Investidura bajo palio
LA ARBITRARIA decisión del señor presidente del Congreso de los Diputados de no someter a debate el programa de gobierno del partido al que sirve no tiene por qué extrañar a nadie. Lo chocante hubiera sido que el actual equipo gubernamental rompiera su ya probada tradición de falta de respeto a las normas habituales de cualquier sistema democrático y de respeto a los ciudadanos. Para mayor sonrojo, la decisión que comentamos coincide con la derrota, por un sólo voto, del Gobierno laborista inglés, acogida con aplausos por la Cámara de los Comunes y recibida con tal dignidad política por el ya destituido primer ministro que contrasta, vivamente, con este puerto de arrebatacapas en que «la nueva clase» española parece querer convertir nuestro Parlamento.¿Se quejan de abstencionismo en las elecciones? Pues más que habrá. ¿Qué sentido tiene, en un Parlamento democrático, que a pocas atribuciones que posea, la menor que se le debe respetar es la de parlamentar precisamente, no someter a discusión los puntos programáticos de la política con que se ha de gobernar a los españoles durante cuatro años? No es sólo un derecho de la oposición, es un derecho dé todos los ciudadanos, que han dado su voto a una Constitución democrática no para perpetuar a un gobernante ni a un partido en el poder, sino para garantizar, precisamente, que aquí se ha acabado con los hombres imprescindibles, con las ideas indiscutibles y con las cosas no negociables.

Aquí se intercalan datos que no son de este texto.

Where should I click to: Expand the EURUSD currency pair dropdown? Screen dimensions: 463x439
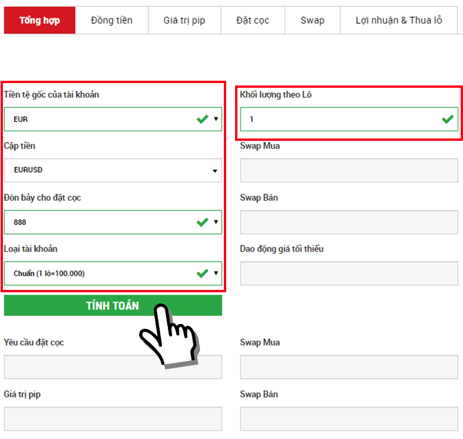point(113,170)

Pero, como decíamos, ¿a qué extrañarse? El Gobierno comenzó vulnerando la Constitución con el decreto-ley de seguridad ciudadana y ahora vulnera no sólo el respeto a los electores, sino hasta las leyes de la lógica. Con lo que no ha de poder es con la lógica misma. Paradójicamente, en esta decisión, que pone de relieve el ensoberbecimiento infantil de UCD tras las legislativas, radica la más inmediata de sus fragilidades. Pues es ya evidente lo mal que se acomodan sus hombres con las prácticas de un sistema democrático al que inevitablemente, y aunque no les guste, tendrán que elegir entre servir de veras o destruirlo. Suárez no le está haciendo la guerra con estas cosas al PSOE o al PCE, ni siquiera a Blas Piñar; está, simplemente, enfrentándose con todo aquel que crea en la realidad del referéndum constitucional de diciembre y tenga, además, la cabeza sobre los hombros. Comenzamos a dudar que estas dos condiciones se den mayoritariamente en los componentes de la ejecutiva del partido del Gobierno.
Pero vamos a verlo. Vamos a ver qué soluciones irreprochables se saca el señor Suárez de la manga para afrontar los problemas del País Vasco, los derivados de la crisis del petróleo, los de nuestro diálogo con la Comunidad Europea, las reclamaciones marroquíes sobre Ceuta y Melilla, el crecimiento de la inseguridad ciudadana, la lucha contra el paro y la inflación. Aguardamos impacientes su programa, tan indiscutible, que no va a poder ser discutido, y deseamos por el bien de este país que mejore en algo las últimas actuaciones del Gabinete.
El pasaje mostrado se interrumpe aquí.